* **EXERCISE GOAL**: This task calls for the lines below starting at the one containing "Task: Open the Affiliate Program page" and ending at the one containing "to the ProcessFlow", repeated exactly with both ends kept and pictures left out.

─── RECORDS PROVIDED ───

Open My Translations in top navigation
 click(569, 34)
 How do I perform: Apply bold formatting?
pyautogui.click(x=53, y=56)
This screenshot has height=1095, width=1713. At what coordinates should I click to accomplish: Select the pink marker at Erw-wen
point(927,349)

───
─── RECORDS PROVIDED ───

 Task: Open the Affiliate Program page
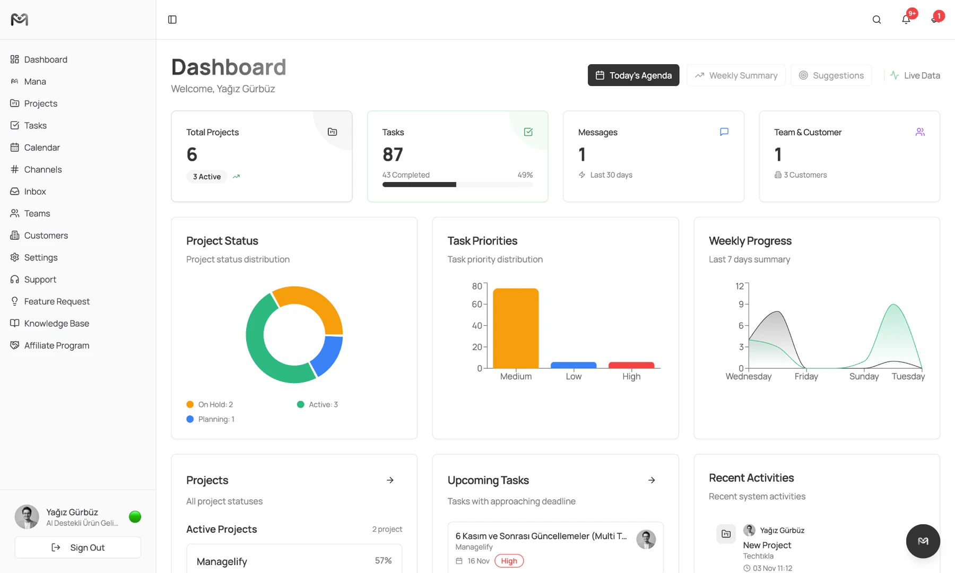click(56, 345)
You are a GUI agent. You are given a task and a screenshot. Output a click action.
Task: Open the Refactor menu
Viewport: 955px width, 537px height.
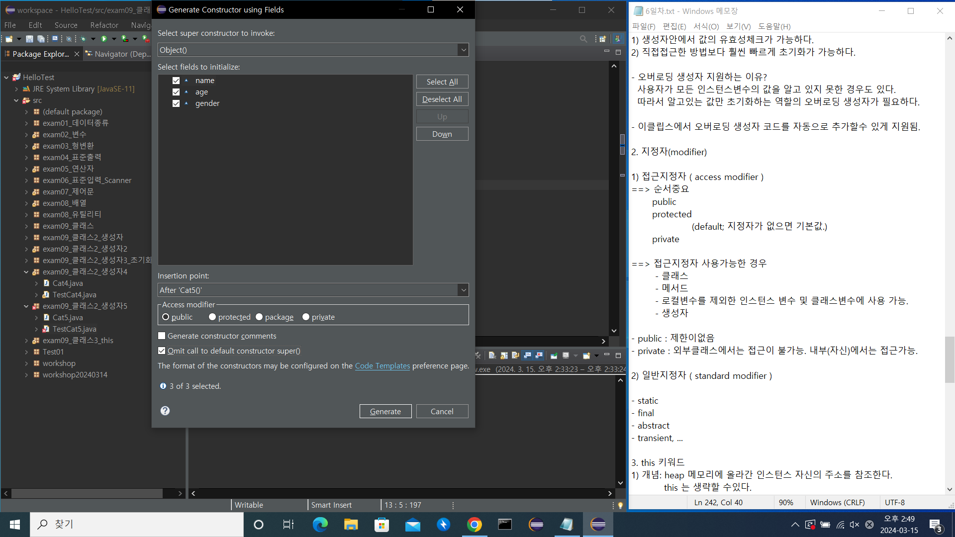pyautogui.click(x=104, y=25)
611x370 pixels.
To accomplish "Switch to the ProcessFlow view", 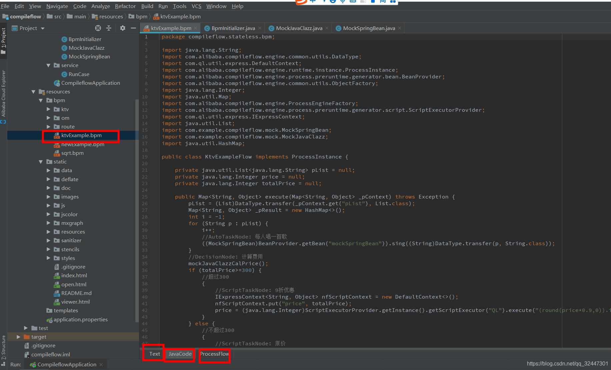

───

* **TASK OUTPUT**:
 Task: Open the Affiliate Program page
click(56, 345)
You are a GUI agent. You are given a task and a screenshot. Output a click action.
Task: Open the Refactor menu
Viewport: 955px width, 537px height.
pyautogui.click(x=104, y=25)
611x370 pixels.
To accomplish "Switch to the ProcessFlow view", 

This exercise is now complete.